More than a week has passed, but my brain still swims in joy, appreciation, and disbelief.
It’s the understandable side effect of receiving a handwritten, personal letter from Carol Burnett earlier this month.
In it, she thanked me for sending I Think I’ll Prune the Lemon Tree to her as a gift for her birthday.
It’s my book of Arizona stories and St. Louis flashbacks, which includes a chapter on The Carol Burnett Show and the positive impact the program had on our family in the 1970s.
There is one other significant and unexpected side effect, which Carol’s letter has prompted: a touch of grief.
If you follow my blog or have read any of my books, you know that my mother–Helen Johnson–was the consummate letter writer.
From the late 1980s (when Mom retired) until 2010, she sent me more than a thousand letters laced with love and wisdom.
Some of them appear in From Fertile Ground. It is a three-generation writer’s mosaic about love, loss, and grief. I wrote and published the book a few years after my mother died in 2013.
Helen didn’t quite make it to ninety, the milestone Carol Burnett transcended recently. She came up six months short.
So, when Carol’s letter arrived in the mail it cued a few pangs of sadness and a familiar pleasure. One that has been missing from my life … missing from all of our lives … for a long time. That is the personal, human, and lasting connection produced by a handwritten letter.

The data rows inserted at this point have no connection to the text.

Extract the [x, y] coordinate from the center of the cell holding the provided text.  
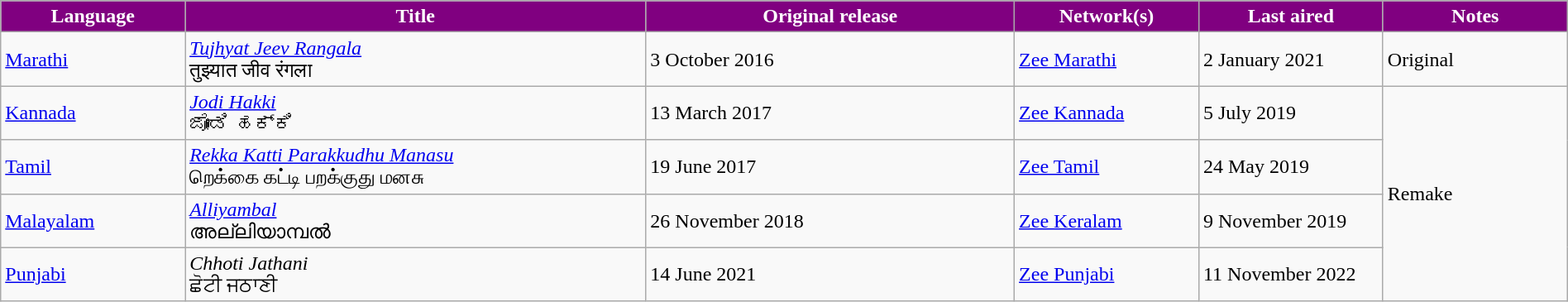
Alliyambal അല്ലിയാമ്പൽ [415, 220]
2 January 2021 [1290, 60]
Zee Kannada [1107, 112]
11 November 2022 [1290, 275]
Zee Tamil [1107, 167]
Original [1475, 60]
Last aired [1290, 17]
Tujhyat Jeev Rangala तुझ्यात जीव रंगला [415, 60]
Original release [830, 17]
Chhoti Jathani ਛੋਟੀ ਜਠਾਣੀ [415, 275]
Language [93, 17]
Zee Punjabi [1107, 275]
Network(s) [1107, 17]
14 June 2021 [830, 275]
Title [415, 17]
Remake [1475, 194]
19 June 2017 [830, 167]
Punjabi [93, 275]
Zee Marathi [1107, 60]
Malayalam [93, 220]
Zee Keralam [1107, 220]
Jodi Hakki ಜೋಡಿ ಹಕ್ಕಿ [415, 112]
5 July 2019 [1290, 112]
3 October 2016 [830, 60]
24 May 2019 [1290, 167]
Marathi [93, 60]
Tamil [93, 167]
26 November 2018 [830, 220]
Notes [1475, 17]
9 November 2019 [1290, 220]
13 March 2017 [830, 112]
Rekka Katti Parakkudhu Manasu றெக்கை கட்டி பறக்குது மனசு [415, 167]
Kannada [93, 112]
Provide the [X, Y] coordinate of the cell's center where the given text is located.  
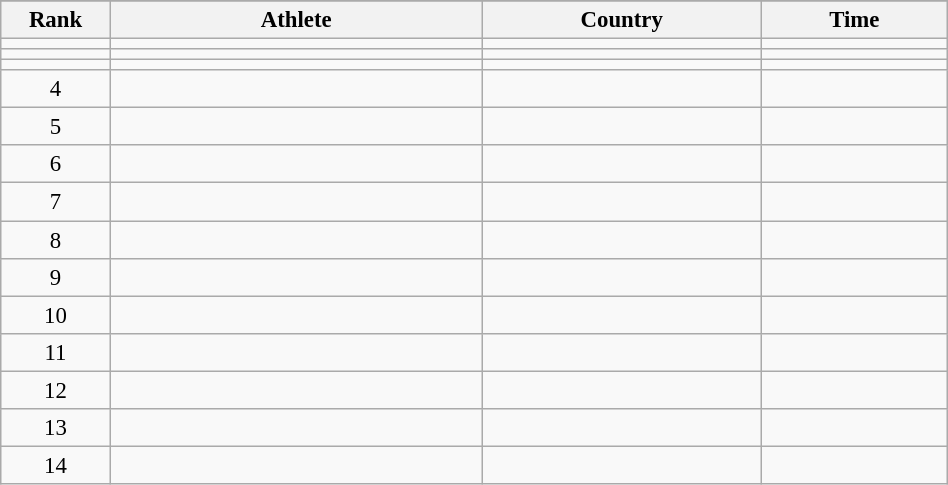
7 [56, 202]
5 [56, 127]
Athlete [296, 20]
Country [622, 20]
8 [56, 240]
9 [56, 277]
6 [56, 165]
13 [56, 428]
11 [56, 352]
10 [56, 315]
12 [56, 390]
14 [56, 465]
Rank [56, 20]
Time [854, 20]
4 [56, 89]
Locate the cell with the specified text and output its [x, y] center coordinate. 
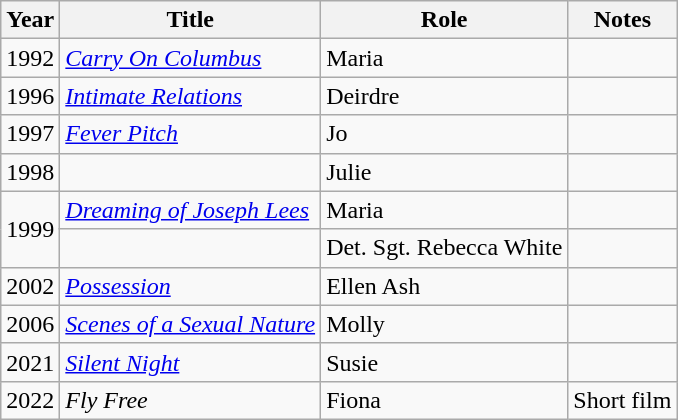
Dreaming of Joseph Lees [190, 210]
Fever Pitch [190, 134]
1996 [30, 96]
Intimate Relations [190, 96]
Fly Free [190, 400]
Jo [444, 134]
Ellen Ash [444, 286]
Fiona [444, 400]
Carry On Columbus [190, 58]
Deirdre [444, 96]
Short film [622, 400]
1997 [30, 134]
Det. Sgt. Rebecca White [444, 248]
2021 [30, 362]
Scenes of a Sexual Nature [190, 324]
Susie [444, 362]
2006 [30, 324]
2002 [30, 286]
Possession [190, 286]
1999 [30, 229]
Molly [444, 324]
Julie [444, 172]
Role [444, 20]
2022 [30, 400]
1998 [30, 172]
1992 [30, 58]
Title [190, 20]
Silent Night [190, 362]
Year [30, 20]
Notes [622, 20]
Search for the cell housing the specified text and yield its (x, y) center coordinate. 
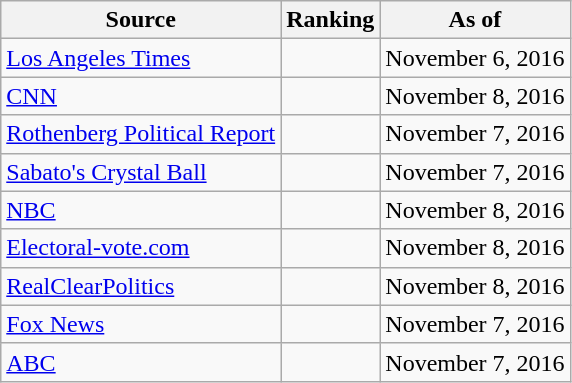
November 6, 2016 (475, 58)
NBC (141, 210)
Source (141, 20)
Los Angeles Times (141, 58)
Sabato's Crystal Ball (141, 172)
Fox News (141, 324)
Rothenberg Political Report (141, 134)
Ranking (330, 20)
RealClearPolitics (141, 286)
Electoral-vote.com (141, 248)
CNN (141, 96)
As of (475, 20)
ABC (141, 362)
Identify which cell holds the provided text, then report its [x, y] central coordinate. 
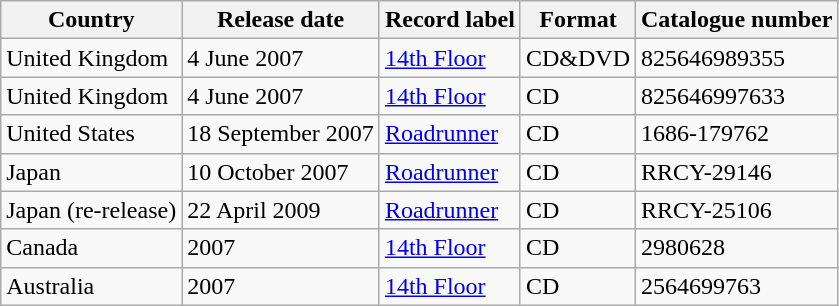
Japan [92, 172]
Record label [450, 20]
18 September 2007 [281, 134]
825646997633 [737, 96]
22 April 2009 [281, 210]
825646989355 [737, 58]
10 October 2007 [281, 172]
Format [578, 20]
2980628 [737, 248]
Country [92, 20]
Canada [92, 248]
1686-179762 [737, 134]
2564699763 [737, 286]
RRCY-29146 [737, 172]
RRCY-25106 [737, 210]
United States [92, 134]
Release date [281, 20]
CD&DVD [578, 58]
Catalogue number [737, 20]
Japan (re-release) [92, 210]
Australia [92, 286]
Return the (X, Y) coordinate for the center point of the cell that contains the specified text.  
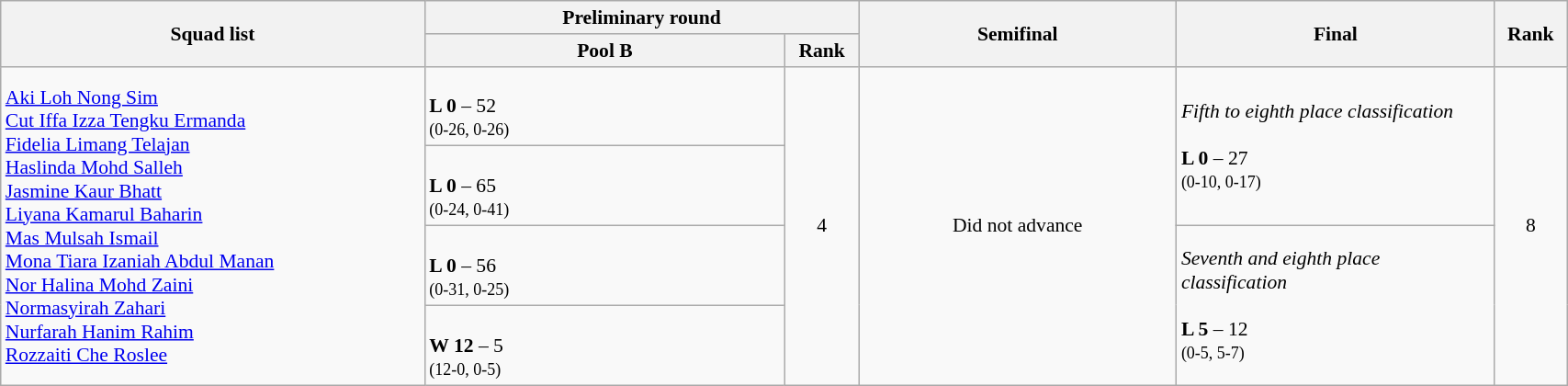
Fifth to eighth place classificationL 0 – 27(0-10, 0-17) (1336, 145)
Final (1336, 33)
Pool B (604, 51)
Squad list (213, 33)
Seventh and eighth place classificationL 5 – 12(0-5, 5-7) (1336, 305)
Did not advance (1018, 225)
L 0 – 65(0-24, 0-41) (604, 186)
Preliminary round (641, 17)
8 (1530, 225)
L 0 – 52(0-26, 0-26) (604, 107)
4 (822, 225)
Semifinal (1018, 33)
L 0 – 56(0-31, 0-25) (604, 266)
W 12 – 5(12-0, 0-5) (604, 345)
Capture the cell that displays the provided text and extract its (X, Y) central coordinate. 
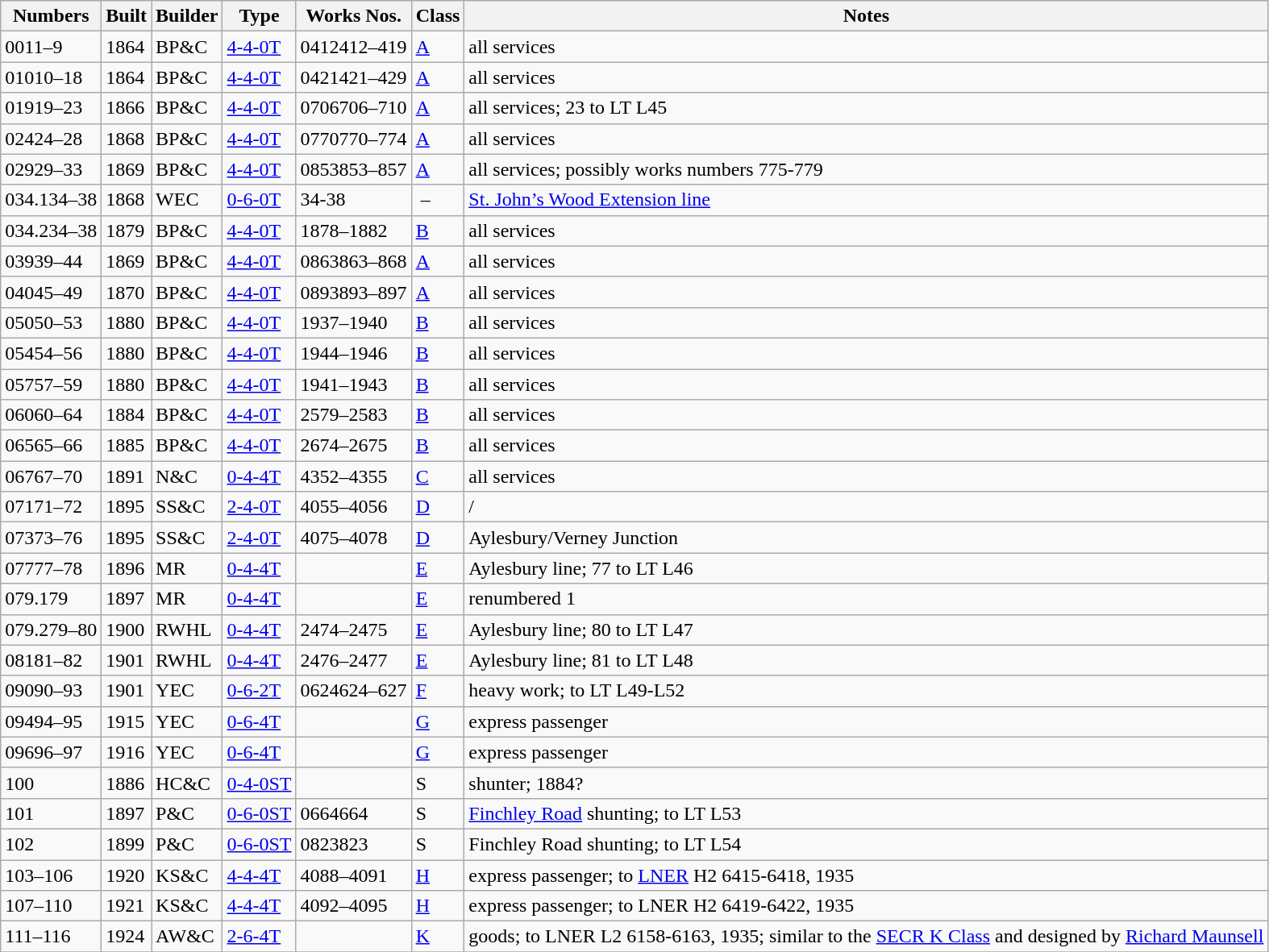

With all of this as background, yesterday I pulled out the large blue plastic container that holds all of my mother’s letters–sent to Tom, Nick, Kirk, and me over the years. I have them classified by year.
I began to leaf through her 2003 correspondence. That was the year she turned eighty, on July 26, 2003, to be precise. My sister Diane and I hosted a big party for Mom that summer in Geneva, Illinois.
Family and friends traveled from near and far to attend Helen Johnson’s birthday dinner at the Mill Race Inn. We celebrated her first eighty years. Afterwards, we crossed a bridge over the Fox River to continue the party at the Herrington Inn, where many of our guests were staying.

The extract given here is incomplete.